BENVENUTO   |   Login   |   Registrati   |

Politica

SCENARIO/ Rajoy ha già "vinto" le elezioni in Italia

L’Italia si sta già preparando all’inizio della campagna elettorale. Dimenticando forse che uno dei suoi protagonisti sarà il Premier spagnolo. JUANFRAN VALERON ci spiega perché

Mariano Rajoy (Infophoto)Mariano Rajoy (Infophoto)

Mario Monti si fa prepara a fare il bis, con tanto di politici centristi, industriali e ferraristi a stendergli il tappeto rosso. Il Pd è in piena campagna per le primarie, diviso tra Matteo Renzi e Pier Luigi Bersani, e si domanda cosa fare con Antonio Di Pietro e Nichi Vendola.

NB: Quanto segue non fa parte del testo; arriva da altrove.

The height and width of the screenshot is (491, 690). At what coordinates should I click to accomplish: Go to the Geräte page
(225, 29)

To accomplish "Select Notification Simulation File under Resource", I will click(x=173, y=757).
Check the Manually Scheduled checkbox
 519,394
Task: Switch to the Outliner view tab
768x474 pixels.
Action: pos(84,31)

Il Pdl, dal canto suo, non ha ancora capito quali sono le vere intenzioni di Silvio Berlusconi, che si alterna tra pacati “spot” in favore dell’attuale Governo e “sparate” contro euro e Germania degne di Beppe Grillo. In tutta questa sfilza di nomi manca però quello dell’uomo che può veramente decidere le elezioni italiane: Mariano Rajoy.

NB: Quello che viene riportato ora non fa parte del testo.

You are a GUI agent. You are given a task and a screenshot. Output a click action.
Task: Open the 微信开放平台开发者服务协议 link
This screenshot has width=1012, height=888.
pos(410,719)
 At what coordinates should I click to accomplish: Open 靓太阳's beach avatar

Che c’entra il Premier spagnolo con le vicende del Bel Paese? È presto detto. Madrid, si sa, presto o tardi dovrà chiedere aiuto all’Europa per non affondare insieme alle sue banche. Il pallino è appunto in mano a Rajoy, che pare voler attendere ancora un po’. Quanto? Basta tener conto che il Premier è galiziano e che il 21 ottobre nella Comunità autonoma si terranno le elezioni anticipate: in gioco c’è la riconferma della maggioranza al Partido Popular, di cui è Presidente. Una sconfitta sarebbe un colpo durissimo per l’uomo che è stato capace di riportare il centrodestra al Governo dopo sette anni di José Luis Rodriguez Zapatero. E, dato che si prepara già a varare un piano “lacrime e sangue” da 40 miliardi di euro, si capisce bene quanto la richiesta di un aiuto all’Europa (che di certo porrà delle “condizioni” ancora tutte da discutere) possa nuocergli. Dunque è molto probabile che Rajoy non ufficializzi alcuna decisione prima di novembre, ipotesi confermata anche dal commissario europeo Olli Rehn, dopo la sua visita a Madrid del 1° ottobre.

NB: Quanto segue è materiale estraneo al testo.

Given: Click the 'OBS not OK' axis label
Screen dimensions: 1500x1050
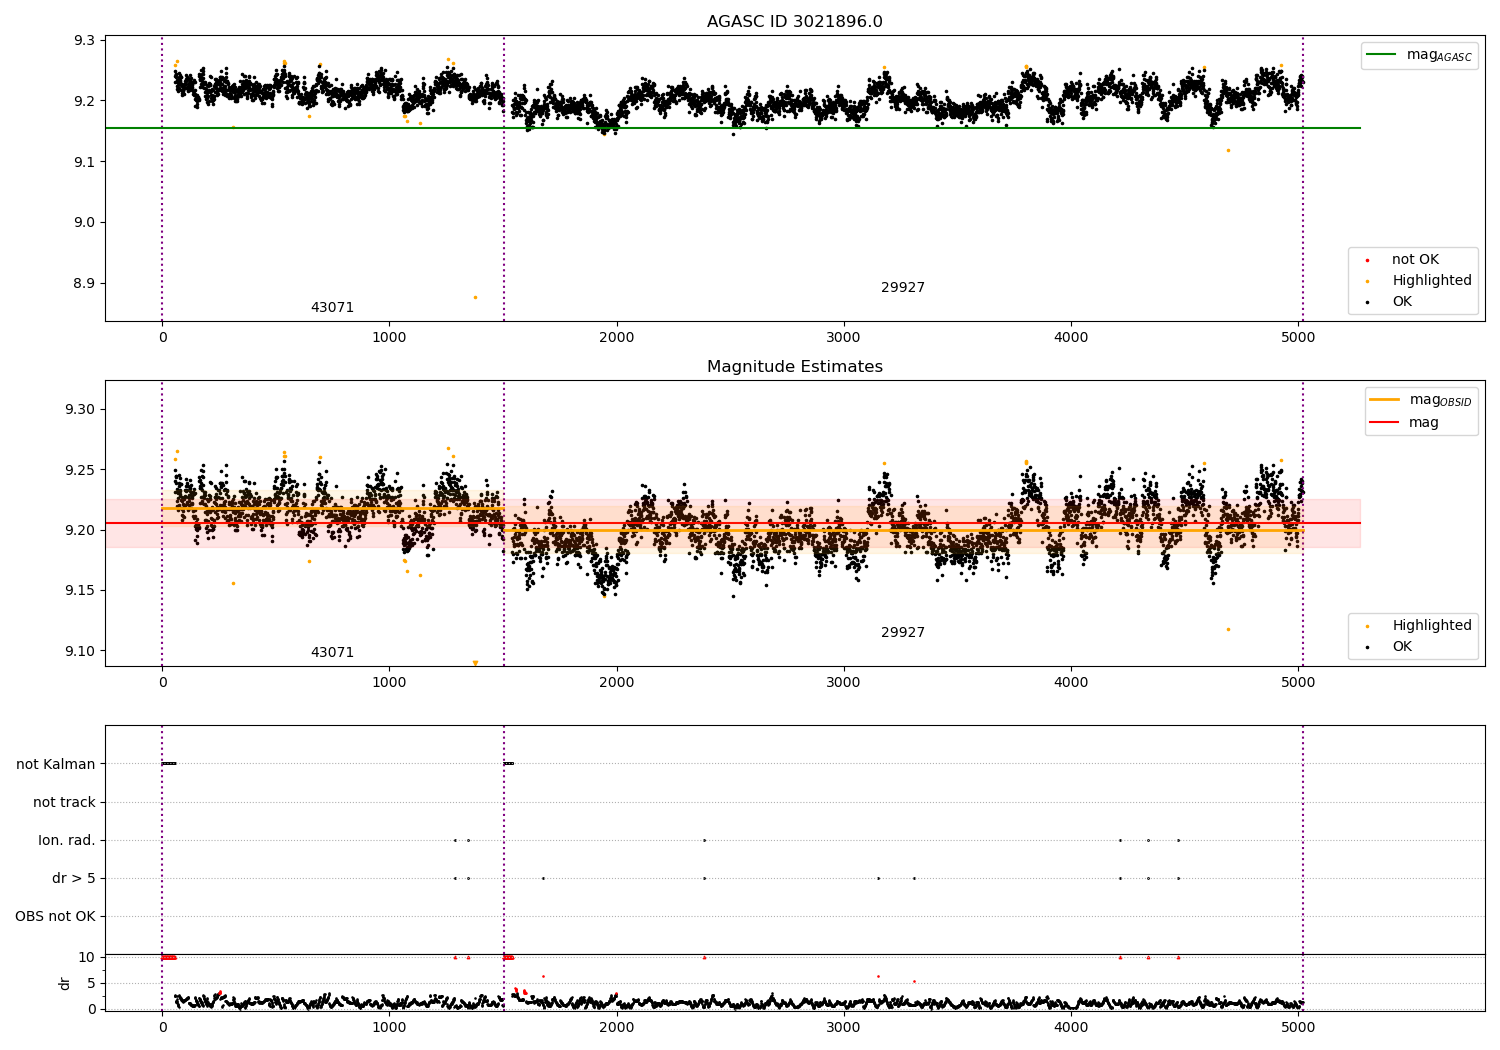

Ora, la mossa della Spagna non lascerà indifferente i mercati. Nella migliore delle ipotesi, riterranno risolti i problemi ispanici e magari dell’intera Eurozona. Nella peggiore, invece, sposteranno semplicemente la loro attenzione da Madrid a Roma. E gli italiani sanno bene quanto una salita repentina dello spread possa avere ripercussioni anche a livello politico. Tra l’altro, tutto questo potrebbe avvenire appunto a novembre, mese già “nero” del 2011. Difficilmente, però, ci sarebbero schiere di media e di italiani uniti nel chiedere la testa del Premier come allora. E non ci sarebbero nemmeno “super-tecnici” da chiamare a sostituire quelli attuali. Quindi, o si torna a “spremere” gli italiani come l’anno scorso oppure si chiede aiuto all’Europa.